When these hearings are completed, the examiner prepares his report on the evidence. The law says that the findings of the Commission shall be conclusive if supported by evidence, and it is his business to find the evidence. The result is that he combs the enormous record, page by page and line by line, in search of anything which will support or can be made to support the claims of conspiracy exhibited in the complaint. He goes through every exhibit with the same care and the same purpose. He usually finds what he is looking for and, having done so, proceeds to sustain all of the charges made. It makes no difference what may be the evidence to the contrary—he can disregard it or disbelieve it. All he needs is some evidence and his objective is gained. Let me illustrate.
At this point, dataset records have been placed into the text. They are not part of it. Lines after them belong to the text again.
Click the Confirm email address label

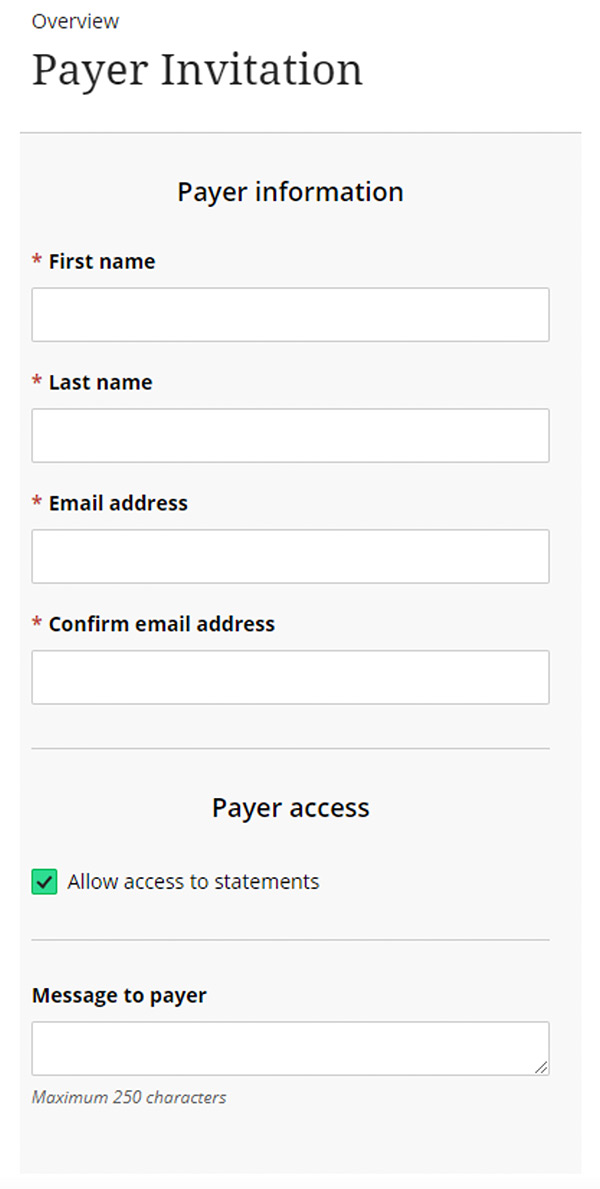(161, 624)
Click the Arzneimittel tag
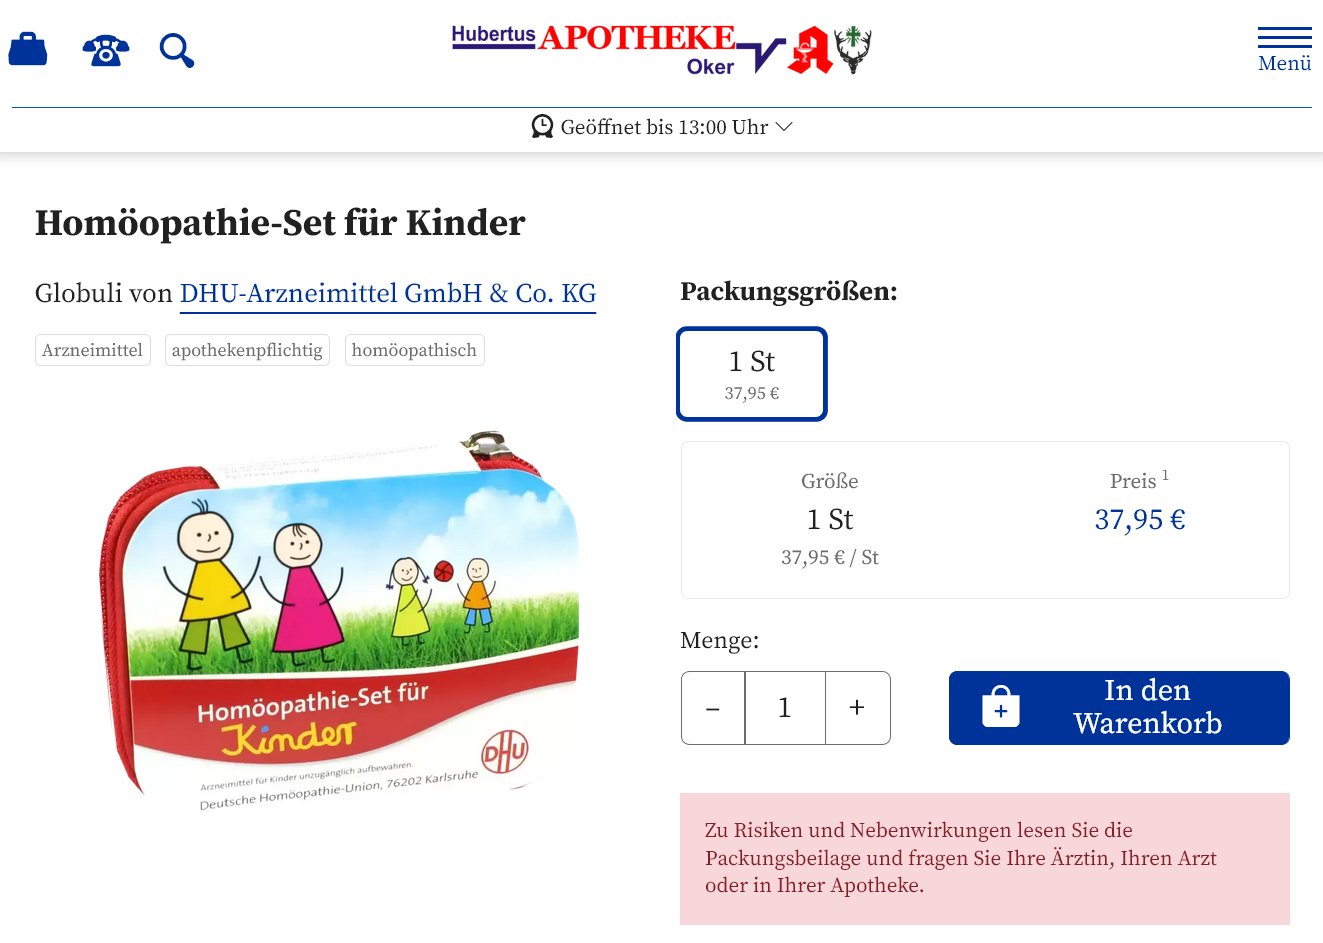Viewport: 1323px width, 943px height. [x=93, y=350]
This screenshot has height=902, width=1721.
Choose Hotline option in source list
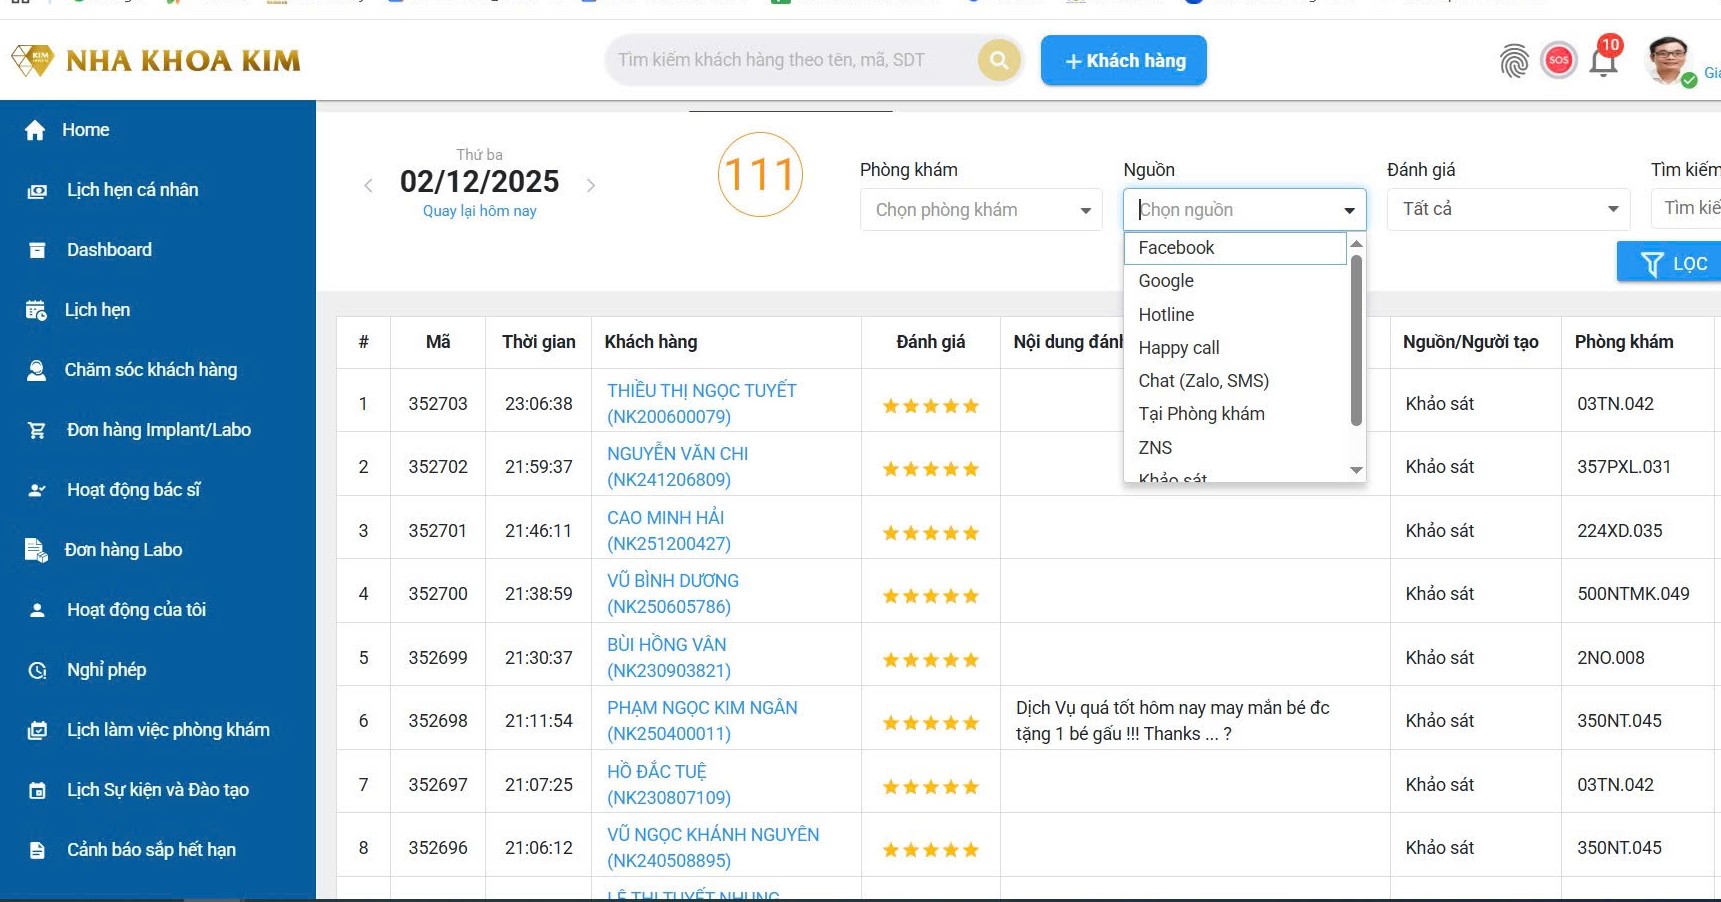tap(1166, 315)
Some years ago, the Commission issued a complaint of price fixing against a number of manufacturers of book paper and their trade association for which I am counsel. One of the charges was that the respondents had, during the period of NRA, promulgated and published in printed form a set or code of trade customs by which all agreed to be bound in selling paper and which, it was claimed, tended to produce uniformity of prices and to restrain trade. It was further alleged that after the NRA had been abolished, these allegedly restrictive customs had continued to be observed by agreement among the respondents.
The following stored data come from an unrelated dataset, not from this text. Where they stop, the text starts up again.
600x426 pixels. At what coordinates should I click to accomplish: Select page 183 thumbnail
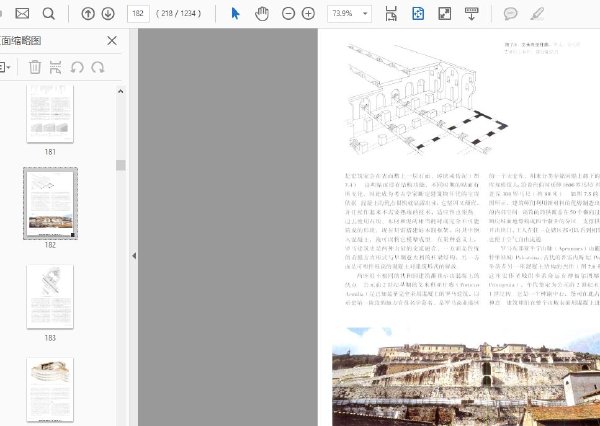(x=50, y=294)
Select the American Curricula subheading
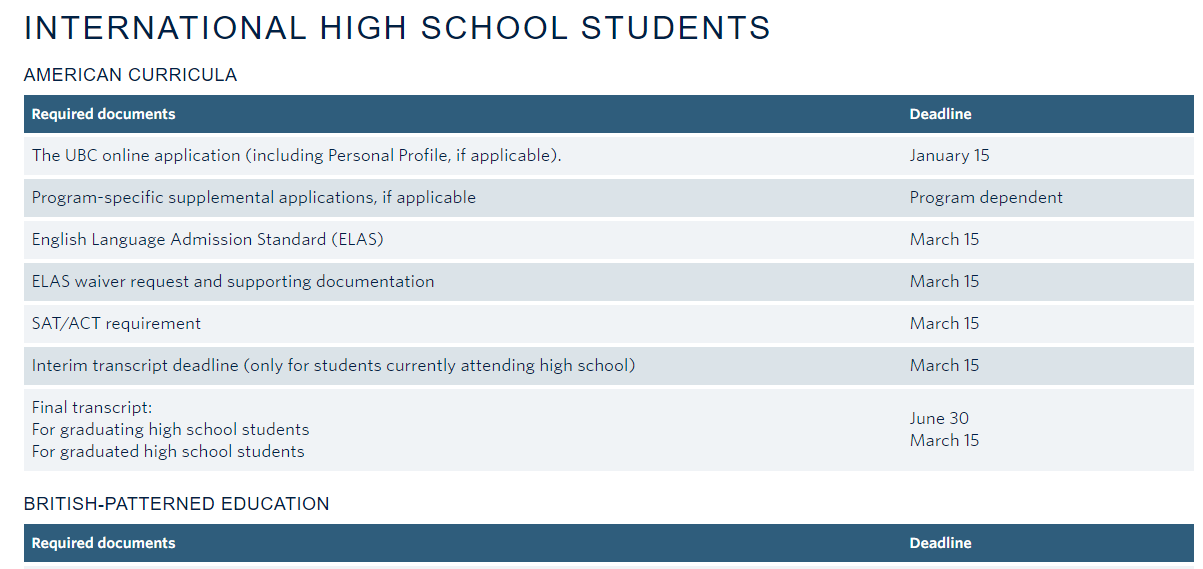The image size is (1203, 569). click(x=130, y=75)
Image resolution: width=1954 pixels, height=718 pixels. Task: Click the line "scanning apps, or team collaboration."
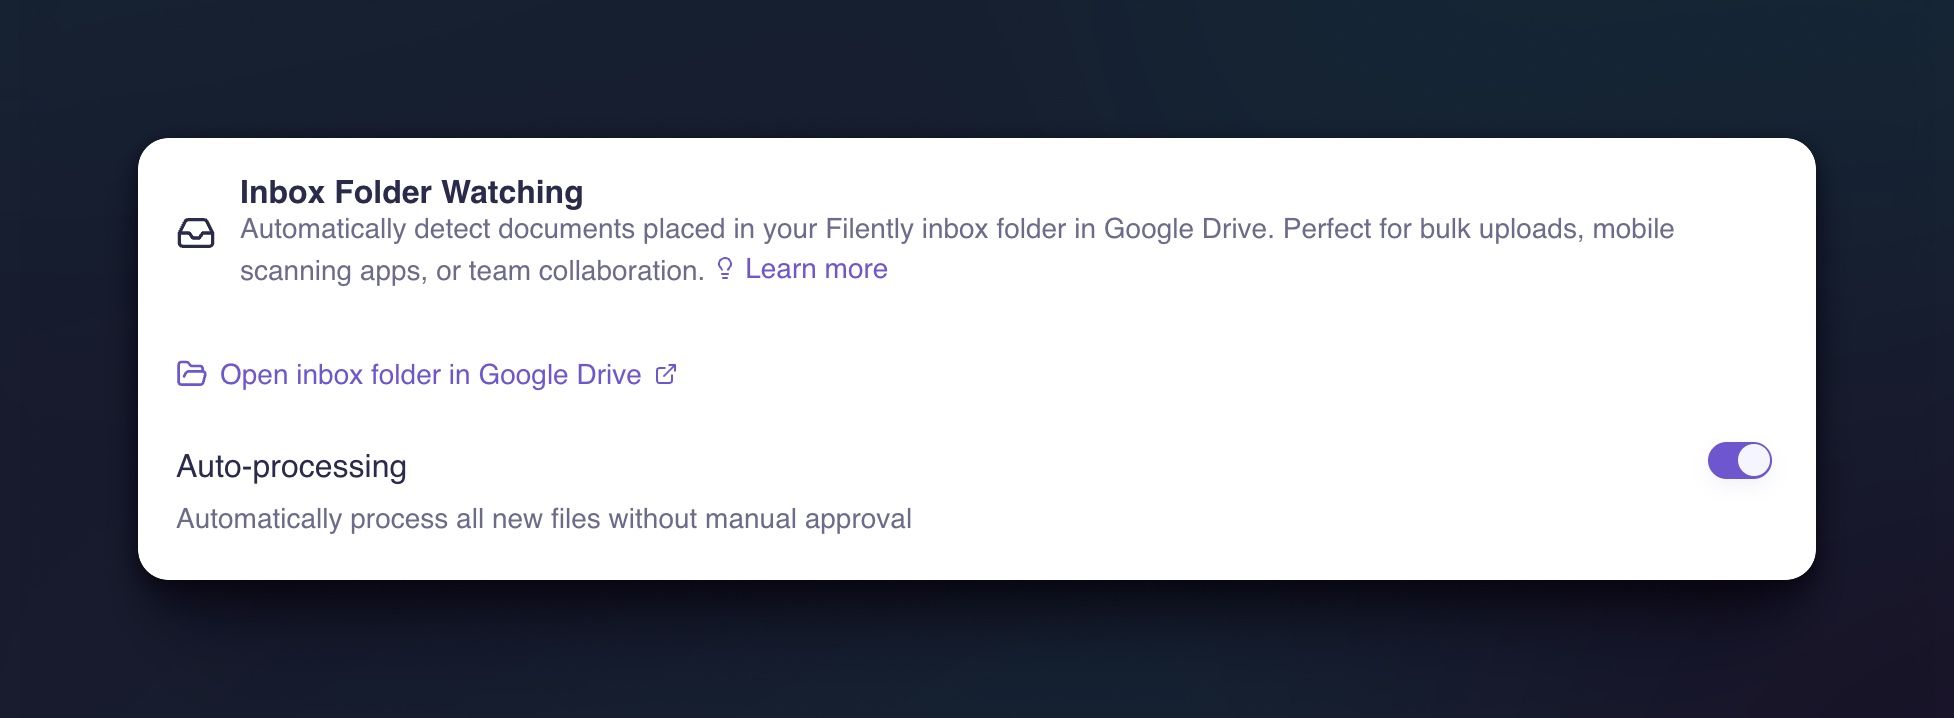tap(472, 270)
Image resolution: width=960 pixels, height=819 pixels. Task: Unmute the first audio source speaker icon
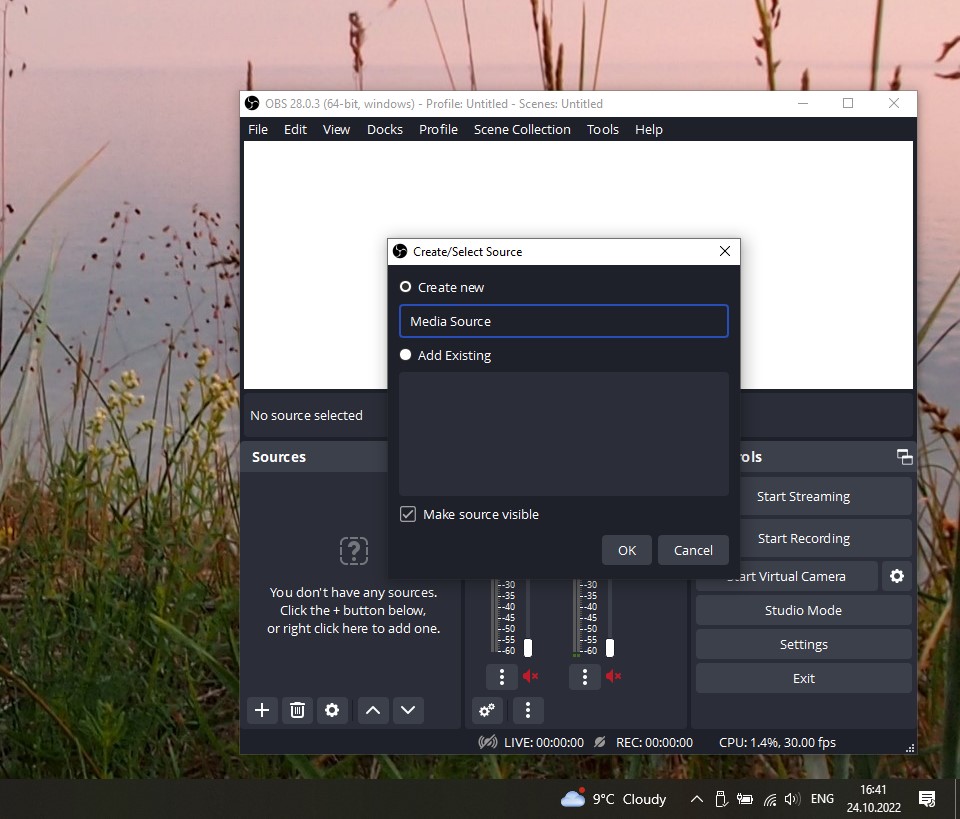(x=530, y=677)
Now, everybody knows what a custom is. It is a voluntary rule of conduct which has been observed as a matter of habit since time immemorial and is universally followed as a matter of course. It is customary to raise one's hat to a lady; it used to be customary for a baker to sell 13 rolls as a "baker's dozen"; 6 percent was once the customary rate of interest, and so forth. Trade customs have existed since the beginning of recorded history. Contracts have been interpreted in their light. Everyone has taken them for granted and observed them as a matter of course. Exceptions have always been made to suit particular circumstances, but the customs have persisted and nobody has given them a second thought. Frequently, as in this case, they have been printed and issued in booklet form for convenient reference and for the information of all concerned. Neither before nor since the NRA has there been any agreement that they must be observed in any case.